-- EXERCISE --
Please reproduce the items below verbatim, from the line containing "How do I perform: Open the shopping" through the line containing "Action: click(179, 37)", with both of those lines included.

-- GIVEN ENTRIES --
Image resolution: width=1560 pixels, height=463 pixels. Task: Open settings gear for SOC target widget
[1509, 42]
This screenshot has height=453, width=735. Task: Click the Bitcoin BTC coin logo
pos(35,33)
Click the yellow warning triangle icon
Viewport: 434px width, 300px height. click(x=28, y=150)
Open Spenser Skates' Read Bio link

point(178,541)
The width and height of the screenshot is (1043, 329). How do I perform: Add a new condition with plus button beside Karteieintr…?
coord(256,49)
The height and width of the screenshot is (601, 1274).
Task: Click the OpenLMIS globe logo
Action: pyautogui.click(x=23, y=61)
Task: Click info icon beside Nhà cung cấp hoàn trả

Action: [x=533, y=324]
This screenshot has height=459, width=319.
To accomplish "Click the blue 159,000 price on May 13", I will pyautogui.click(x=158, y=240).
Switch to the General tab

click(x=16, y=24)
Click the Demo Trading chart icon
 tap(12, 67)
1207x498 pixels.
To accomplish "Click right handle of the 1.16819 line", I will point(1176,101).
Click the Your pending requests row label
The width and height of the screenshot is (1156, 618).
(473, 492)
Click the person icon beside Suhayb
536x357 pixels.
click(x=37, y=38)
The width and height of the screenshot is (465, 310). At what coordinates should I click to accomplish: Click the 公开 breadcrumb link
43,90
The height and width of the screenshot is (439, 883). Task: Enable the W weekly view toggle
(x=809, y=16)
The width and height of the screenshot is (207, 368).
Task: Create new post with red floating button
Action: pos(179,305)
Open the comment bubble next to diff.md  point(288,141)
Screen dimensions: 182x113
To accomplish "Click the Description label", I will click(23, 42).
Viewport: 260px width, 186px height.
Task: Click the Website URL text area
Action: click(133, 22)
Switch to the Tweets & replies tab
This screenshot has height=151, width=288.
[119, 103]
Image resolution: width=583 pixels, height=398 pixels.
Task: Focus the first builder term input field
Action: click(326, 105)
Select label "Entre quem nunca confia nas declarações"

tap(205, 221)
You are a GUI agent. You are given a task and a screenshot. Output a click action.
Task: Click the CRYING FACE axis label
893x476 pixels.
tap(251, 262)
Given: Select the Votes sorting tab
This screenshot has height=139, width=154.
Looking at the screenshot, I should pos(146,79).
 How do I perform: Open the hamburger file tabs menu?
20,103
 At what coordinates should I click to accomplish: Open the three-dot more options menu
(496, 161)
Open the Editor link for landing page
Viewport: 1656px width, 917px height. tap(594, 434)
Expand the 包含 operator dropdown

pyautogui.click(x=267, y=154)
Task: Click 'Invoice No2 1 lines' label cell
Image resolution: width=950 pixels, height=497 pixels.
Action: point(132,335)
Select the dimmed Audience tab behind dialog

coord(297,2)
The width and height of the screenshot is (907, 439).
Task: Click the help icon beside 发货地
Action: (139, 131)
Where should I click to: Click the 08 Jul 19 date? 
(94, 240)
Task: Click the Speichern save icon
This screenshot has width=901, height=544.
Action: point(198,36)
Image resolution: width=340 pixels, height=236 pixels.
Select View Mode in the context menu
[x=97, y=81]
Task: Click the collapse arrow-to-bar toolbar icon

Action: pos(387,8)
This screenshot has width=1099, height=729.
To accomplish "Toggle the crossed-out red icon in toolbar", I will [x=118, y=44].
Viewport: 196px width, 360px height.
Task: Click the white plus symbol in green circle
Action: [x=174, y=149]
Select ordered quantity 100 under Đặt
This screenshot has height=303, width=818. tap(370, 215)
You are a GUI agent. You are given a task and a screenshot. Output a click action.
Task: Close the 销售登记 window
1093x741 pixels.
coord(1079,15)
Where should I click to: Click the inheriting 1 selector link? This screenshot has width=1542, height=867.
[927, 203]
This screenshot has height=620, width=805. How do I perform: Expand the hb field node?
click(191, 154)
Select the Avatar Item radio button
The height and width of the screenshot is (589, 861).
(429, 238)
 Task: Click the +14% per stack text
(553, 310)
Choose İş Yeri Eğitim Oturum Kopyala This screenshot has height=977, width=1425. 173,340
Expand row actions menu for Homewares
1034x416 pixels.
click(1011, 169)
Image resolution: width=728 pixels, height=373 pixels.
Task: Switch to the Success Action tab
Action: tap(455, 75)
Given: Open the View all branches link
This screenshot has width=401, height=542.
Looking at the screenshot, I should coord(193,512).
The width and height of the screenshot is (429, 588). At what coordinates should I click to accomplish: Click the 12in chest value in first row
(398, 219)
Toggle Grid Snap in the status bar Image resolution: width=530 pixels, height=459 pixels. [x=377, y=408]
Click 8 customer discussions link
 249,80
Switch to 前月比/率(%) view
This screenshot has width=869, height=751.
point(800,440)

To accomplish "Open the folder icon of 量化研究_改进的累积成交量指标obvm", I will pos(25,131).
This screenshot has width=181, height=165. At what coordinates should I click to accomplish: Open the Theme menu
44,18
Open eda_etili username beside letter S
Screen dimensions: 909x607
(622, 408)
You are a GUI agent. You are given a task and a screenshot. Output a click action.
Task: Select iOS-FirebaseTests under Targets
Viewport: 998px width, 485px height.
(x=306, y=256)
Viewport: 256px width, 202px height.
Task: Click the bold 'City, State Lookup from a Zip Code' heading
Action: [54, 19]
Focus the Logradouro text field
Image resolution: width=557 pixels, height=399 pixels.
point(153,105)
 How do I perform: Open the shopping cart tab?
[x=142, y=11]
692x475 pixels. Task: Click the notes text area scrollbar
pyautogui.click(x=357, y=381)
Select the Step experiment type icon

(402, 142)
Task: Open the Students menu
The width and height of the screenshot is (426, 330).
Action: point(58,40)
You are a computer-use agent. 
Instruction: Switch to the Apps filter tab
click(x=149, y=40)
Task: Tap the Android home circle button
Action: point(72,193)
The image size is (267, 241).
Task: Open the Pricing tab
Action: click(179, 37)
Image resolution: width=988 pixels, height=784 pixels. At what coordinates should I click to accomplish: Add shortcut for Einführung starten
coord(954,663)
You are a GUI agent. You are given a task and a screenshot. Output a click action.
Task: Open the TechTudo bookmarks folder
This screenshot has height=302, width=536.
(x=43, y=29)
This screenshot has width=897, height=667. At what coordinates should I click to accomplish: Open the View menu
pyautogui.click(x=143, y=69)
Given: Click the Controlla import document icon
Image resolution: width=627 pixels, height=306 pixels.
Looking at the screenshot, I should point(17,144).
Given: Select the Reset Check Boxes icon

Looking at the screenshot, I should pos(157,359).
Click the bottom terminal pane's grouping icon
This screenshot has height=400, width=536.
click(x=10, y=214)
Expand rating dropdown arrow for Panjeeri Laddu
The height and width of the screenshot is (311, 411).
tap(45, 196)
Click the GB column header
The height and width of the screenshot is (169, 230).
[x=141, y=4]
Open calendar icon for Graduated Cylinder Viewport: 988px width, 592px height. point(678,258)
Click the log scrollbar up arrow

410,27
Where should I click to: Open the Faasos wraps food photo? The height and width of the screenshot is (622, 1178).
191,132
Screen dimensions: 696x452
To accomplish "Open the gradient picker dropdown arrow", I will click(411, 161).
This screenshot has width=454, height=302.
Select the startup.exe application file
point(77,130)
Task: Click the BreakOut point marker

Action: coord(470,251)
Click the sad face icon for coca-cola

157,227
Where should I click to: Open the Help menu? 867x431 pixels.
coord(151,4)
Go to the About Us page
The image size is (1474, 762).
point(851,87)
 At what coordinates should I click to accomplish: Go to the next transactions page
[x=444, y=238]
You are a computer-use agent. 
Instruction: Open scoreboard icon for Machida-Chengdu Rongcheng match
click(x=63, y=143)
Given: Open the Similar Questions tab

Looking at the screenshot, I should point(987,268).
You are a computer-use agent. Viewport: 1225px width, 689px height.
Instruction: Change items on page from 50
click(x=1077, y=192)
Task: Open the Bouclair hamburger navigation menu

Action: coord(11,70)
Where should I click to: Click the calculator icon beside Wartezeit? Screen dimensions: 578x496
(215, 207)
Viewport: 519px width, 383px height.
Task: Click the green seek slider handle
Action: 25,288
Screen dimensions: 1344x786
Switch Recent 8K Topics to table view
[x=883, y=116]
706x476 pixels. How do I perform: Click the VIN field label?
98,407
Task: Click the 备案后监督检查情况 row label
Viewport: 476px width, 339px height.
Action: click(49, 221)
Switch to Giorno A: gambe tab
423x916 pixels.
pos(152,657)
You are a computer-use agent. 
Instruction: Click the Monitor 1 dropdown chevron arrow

-- EXERCISE RESULT --
 How do I perform: Open the shopping cart tab?
[x=142, y=11]
692x475 pixels. Task: Click the notes text area scrollbar
pyautogui.click(x=357, y=381)
Select the Step experiment type icon

(402, 142)
Task: Open the Students menu
The width and height of the screenshot is (426, 330).
Action: point(58,40)
You are a computer-use agent. 
Instruction: Switch to the Apps filter tab
click(x=149, y=40)
Task: Tap the Android home circle button
Action: point(72,193)
The image size is (267, 241).
Task: Open the Pricing tab
Action: click(179, 37)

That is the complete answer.